Ok so I remember this trick that you could sometimes use to solve $Mx = y$ for $x$, given $M$ and $y$. It did not invovle computing $M^{-1}$. Can you remind me what it was?
The only thing I remember is that you would do something to the equation $Mx = y$ such that you would get a new equation $$M' x = y'$$ where $M'$ and $y'$ are different from before. And then, it turns out that $M'$ is always invertible, and then you could find the inverse.
What was that trick?
EDIT: I know there are million times more efficient ways to do this that does not involve finding inverses. Not asking about that.

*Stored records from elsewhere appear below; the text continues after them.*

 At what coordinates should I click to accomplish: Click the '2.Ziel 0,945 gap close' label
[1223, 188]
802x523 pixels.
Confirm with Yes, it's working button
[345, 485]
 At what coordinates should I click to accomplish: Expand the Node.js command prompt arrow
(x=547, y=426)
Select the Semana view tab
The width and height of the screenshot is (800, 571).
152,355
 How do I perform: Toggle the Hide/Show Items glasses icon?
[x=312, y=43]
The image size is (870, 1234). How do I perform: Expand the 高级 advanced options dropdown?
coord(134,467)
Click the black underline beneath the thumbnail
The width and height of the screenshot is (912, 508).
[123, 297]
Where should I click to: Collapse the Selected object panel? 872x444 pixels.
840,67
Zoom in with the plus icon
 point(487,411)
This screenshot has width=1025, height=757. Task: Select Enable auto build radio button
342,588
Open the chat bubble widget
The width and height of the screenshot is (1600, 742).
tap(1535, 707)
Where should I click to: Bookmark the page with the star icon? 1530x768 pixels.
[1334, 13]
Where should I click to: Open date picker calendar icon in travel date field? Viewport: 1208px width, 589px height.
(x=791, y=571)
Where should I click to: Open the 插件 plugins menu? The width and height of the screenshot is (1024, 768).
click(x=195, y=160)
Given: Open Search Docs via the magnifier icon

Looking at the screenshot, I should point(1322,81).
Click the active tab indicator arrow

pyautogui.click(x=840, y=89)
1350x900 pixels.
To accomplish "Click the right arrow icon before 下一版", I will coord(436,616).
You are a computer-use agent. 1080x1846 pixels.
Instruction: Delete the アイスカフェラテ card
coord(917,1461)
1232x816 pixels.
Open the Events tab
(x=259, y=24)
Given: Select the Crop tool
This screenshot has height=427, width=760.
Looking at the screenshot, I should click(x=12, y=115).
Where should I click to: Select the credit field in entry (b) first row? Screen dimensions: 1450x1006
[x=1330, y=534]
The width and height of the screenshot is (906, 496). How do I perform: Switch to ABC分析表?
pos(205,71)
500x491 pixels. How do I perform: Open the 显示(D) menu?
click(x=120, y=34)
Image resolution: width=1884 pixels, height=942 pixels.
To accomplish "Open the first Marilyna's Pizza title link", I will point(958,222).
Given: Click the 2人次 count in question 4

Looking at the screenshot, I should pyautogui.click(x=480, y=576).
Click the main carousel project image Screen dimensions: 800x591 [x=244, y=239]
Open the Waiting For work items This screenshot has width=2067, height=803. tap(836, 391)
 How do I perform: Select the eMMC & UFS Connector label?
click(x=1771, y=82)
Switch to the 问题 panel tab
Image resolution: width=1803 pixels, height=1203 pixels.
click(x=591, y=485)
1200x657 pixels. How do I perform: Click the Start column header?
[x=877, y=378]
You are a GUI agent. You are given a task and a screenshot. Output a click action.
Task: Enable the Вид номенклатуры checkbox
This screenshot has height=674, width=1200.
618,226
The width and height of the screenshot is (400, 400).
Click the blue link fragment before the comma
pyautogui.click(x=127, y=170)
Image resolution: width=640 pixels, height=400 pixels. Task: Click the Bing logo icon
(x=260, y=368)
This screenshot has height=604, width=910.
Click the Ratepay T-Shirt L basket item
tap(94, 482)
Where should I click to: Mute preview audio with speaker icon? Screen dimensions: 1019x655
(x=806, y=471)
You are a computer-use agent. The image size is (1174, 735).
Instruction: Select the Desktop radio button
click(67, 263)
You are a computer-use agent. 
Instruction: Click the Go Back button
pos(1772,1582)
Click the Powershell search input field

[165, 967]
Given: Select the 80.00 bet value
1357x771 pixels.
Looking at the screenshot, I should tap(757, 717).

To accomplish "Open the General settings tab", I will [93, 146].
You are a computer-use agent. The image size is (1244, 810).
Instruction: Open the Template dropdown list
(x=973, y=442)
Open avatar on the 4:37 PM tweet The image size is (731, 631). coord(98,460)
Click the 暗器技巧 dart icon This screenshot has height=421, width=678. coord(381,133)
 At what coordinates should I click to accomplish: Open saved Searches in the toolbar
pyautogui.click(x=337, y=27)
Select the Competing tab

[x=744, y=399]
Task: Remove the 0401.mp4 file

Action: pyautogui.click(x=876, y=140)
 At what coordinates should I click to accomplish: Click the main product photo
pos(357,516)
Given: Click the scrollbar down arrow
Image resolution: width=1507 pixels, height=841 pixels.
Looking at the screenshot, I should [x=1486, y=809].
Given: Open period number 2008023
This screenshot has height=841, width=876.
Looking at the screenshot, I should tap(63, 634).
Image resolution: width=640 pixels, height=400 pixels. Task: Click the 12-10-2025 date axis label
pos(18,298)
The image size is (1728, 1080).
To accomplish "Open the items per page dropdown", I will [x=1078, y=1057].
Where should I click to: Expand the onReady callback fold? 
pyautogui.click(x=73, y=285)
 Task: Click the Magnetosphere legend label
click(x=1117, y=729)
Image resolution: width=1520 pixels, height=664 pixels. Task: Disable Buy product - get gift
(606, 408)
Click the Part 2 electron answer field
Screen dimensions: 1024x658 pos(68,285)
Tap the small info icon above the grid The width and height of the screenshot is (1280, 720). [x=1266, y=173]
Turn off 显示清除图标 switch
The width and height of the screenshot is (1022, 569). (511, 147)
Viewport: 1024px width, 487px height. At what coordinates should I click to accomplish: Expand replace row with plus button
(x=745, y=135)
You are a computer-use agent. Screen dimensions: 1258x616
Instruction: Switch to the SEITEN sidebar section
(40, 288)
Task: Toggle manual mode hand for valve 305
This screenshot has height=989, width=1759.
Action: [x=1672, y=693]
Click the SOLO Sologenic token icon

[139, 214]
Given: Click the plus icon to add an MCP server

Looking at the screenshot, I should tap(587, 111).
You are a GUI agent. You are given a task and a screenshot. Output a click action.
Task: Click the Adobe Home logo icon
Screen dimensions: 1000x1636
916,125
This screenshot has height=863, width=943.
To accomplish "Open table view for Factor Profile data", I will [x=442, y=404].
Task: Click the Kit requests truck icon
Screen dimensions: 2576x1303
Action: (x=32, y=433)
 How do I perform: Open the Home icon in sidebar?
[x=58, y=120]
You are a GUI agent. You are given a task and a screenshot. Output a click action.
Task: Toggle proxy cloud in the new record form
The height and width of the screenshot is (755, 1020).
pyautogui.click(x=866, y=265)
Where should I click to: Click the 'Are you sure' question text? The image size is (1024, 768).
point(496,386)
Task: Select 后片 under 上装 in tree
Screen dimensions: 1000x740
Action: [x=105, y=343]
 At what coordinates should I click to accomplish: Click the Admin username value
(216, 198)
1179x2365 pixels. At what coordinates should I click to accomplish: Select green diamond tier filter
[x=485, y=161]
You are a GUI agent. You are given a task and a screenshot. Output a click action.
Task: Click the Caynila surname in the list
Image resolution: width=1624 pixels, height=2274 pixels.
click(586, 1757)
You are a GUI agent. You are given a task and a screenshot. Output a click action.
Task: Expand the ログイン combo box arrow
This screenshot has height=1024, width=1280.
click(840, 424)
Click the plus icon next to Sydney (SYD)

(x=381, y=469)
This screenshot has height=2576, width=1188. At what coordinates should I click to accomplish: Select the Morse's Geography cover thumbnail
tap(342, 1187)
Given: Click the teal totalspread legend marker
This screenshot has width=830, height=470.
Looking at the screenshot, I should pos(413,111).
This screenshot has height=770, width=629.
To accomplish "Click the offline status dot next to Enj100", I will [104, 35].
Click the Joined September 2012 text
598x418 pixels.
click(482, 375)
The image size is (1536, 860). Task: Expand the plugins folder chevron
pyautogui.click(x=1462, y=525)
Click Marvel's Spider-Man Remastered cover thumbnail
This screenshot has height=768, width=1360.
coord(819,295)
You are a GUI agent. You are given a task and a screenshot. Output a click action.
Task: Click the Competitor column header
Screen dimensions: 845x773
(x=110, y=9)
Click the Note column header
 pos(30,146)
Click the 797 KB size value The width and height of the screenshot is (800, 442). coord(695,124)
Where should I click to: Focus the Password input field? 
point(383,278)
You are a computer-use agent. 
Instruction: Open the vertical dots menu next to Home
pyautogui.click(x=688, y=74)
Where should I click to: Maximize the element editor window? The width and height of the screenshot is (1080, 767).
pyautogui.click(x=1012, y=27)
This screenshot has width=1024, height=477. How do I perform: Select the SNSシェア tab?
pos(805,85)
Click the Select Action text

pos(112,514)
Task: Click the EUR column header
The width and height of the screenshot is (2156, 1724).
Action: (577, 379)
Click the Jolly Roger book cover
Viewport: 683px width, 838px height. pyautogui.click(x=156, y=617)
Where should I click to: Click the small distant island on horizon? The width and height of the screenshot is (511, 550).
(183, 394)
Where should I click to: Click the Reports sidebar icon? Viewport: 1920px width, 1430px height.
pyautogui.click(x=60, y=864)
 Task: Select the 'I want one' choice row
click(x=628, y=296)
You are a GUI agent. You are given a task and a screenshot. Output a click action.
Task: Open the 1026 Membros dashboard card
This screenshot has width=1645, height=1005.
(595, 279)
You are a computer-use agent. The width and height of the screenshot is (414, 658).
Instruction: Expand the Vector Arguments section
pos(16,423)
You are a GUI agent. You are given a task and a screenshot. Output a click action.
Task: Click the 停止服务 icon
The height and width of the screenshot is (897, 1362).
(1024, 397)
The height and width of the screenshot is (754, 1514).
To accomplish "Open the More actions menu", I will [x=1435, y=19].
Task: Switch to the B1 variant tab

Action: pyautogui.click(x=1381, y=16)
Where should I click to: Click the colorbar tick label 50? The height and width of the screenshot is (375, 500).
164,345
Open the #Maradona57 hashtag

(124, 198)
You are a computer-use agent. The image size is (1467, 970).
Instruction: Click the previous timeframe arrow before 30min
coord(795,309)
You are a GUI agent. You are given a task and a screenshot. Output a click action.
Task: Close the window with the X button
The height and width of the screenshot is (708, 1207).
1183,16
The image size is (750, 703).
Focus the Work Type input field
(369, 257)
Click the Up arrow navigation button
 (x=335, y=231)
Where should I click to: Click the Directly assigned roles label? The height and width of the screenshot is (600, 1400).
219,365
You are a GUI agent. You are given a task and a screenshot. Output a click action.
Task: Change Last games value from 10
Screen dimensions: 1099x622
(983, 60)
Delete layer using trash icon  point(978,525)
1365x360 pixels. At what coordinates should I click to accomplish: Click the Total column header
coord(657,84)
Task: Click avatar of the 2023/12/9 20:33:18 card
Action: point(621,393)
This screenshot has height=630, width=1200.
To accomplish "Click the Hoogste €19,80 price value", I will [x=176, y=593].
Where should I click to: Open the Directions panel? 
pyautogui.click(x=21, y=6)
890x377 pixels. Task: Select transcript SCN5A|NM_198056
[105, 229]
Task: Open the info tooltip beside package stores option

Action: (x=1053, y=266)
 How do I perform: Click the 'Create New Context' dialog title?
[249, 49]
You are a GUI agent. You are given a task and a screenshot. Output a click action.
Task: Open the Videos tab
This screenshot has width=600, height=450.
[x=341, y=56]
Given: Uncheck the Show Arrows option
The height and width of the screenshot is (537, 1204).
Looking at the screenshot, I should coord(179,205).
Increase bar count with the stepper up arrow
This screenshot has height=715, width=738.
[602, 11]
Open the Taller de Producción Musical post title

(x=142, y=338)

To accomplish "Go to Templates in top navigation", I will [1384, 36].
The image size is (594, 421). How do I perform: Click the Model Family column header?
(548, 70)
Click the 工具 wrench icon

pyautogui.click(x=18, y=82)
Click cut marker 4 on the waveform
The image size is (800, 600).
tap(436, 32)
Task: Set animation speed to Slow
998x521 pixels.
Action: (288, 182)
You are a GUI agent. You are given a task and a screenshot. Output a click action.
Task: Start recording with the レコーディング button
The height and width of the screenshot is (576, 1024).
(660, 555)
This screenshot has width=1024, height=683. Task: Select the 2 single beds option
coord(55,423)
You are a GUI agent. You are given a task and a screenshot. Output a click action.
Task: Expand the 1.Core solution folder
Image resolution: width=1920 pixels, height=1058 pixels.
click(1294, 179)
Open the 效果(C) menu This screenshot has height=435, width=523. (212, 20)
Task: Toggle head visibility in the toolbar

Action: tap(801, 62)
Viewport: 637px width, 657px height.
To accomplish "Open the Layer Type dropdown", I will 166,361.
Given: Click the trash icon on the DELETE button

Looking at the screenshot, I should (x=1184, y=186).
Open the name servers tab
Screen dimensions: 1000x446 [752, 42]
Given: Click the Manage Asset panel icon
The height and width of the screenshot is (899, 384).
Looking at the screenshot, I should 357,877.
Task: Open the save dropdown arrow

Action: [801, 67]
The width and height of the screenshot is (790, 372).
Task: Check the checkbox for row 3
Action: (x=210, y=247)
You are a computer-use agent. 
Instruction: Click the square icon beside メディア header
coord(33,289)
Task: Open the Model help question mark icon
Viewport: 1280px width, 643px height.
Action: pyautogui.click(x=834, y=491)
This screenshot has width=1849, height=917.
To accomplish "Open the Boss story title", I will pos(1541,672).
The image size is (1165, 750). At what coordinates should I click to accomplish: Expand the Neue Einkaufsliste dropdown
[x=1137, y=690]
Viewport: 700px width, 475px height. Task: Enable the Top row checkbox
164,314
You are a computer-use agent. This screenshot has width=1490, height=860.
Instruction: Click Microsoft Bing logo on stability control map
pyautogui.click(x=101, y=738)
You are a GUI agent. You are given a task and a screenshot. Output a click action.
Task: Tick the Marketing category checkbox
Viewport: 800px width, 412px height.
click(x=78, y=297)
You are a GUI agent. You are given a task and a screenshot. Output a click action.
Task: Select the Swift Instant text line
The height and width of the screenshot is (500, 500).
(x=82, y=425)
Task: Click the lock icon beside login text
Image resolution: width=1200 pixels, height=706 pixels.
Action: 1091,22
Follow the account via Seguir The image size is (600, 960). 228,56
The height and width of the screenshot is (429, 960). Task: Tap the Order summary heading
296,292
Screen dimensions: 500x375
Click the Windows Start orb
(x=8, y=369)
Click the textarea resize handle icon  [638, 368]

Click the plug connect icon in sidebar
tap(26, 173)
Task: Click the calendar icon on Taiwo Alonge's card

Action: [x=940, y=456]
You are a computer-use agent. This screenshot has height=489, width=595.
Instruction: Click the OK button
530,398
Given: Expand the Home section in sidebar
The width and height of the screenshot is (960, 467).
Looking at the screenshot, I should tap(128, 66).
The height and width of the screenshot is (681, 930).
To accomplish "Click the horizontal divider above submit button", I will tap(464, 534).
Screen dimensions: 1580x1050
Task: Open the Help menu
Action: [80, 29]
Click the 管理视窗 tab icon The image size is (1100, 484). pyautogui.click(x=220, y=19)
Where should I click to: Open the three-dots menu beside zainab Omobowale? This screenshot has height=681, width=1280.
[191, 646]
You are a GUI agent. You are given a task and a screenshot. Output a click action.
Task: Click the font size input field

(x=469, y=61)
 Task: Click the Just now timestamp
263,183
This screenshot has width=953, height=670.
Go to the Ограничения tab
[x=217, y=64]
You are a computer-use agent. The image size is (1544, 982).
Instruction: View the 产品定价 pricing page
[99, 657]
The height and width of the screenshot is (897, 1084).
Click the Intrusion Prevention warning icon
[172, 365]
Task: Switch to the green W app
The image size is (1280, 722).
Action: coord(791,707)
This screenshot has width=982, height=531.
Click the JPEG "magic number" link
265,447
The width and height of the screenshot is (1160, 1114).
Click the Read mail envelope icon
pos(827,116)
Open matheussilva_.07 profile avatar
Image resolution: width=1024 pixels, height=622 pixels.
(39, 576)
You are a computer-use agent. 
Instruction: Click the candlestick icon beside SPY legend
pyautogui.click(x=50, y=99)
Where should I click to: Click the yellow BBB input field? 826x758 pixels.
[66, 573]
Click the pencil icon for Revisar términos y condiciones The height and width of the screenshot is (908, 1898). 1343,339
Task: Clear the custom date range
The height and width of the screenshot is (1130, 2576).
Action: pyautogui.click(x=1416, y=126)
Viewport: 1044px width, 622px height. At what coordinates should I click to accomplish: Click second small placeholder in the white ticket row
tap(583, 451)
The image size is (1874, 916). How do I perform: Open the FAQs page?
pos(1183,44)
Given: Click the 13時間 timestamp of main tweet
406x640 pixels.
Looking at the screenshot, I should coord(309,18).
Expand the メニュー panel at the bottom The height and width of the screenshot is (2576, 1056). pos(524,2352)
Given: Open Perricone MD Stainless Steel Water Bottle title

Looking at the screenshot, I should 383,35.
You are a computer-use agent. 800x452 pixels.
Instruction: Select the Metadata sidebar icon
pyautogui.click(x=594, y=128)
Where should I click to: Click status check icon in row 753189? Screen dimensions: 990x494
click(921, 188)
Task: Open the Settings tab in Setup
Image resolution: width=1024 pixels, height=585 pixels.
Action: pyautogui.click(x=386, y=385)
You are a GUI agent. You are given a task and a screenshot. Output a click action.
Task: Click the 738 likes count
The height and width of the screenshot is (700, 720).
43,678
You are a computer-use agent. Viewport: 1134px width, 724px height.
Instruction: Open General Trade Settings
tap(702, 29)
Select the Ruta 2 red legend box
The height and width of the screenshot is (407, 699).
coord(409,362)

My best guess is that you're thinking of linear least-squares. Given the (usually overdetermined) system $Mx = y$, we can "multiply both sides by $M^T$" to get the least-squares equation $$ (M^TM)\hat x = (M^Ty) $$ and a solution $\hat x$ is known as a least-squares solution to $Mx = y$. If the columns of $M$ are linearly independent (i.e. if $M$ has full column-rank), then $M^TM$ is invertible and we have the unique least-squares solution $$ \hat x = (M^TM)^{-1}(M^Ty) $$ It is not necessarily true that $M' = M^TM$ is invertible. However, it is always true that this new system of equations will necessarily have at least one solution.
Notably, the Moore-Penrose pseudoinverse calculates "inverses" to singular matrices with this least-squares idea in mind. In particular, if $Mx = y$, then $M^+y$ is the least-squares solution $\hat x$ such that $\|\hat x\|$ is minimized.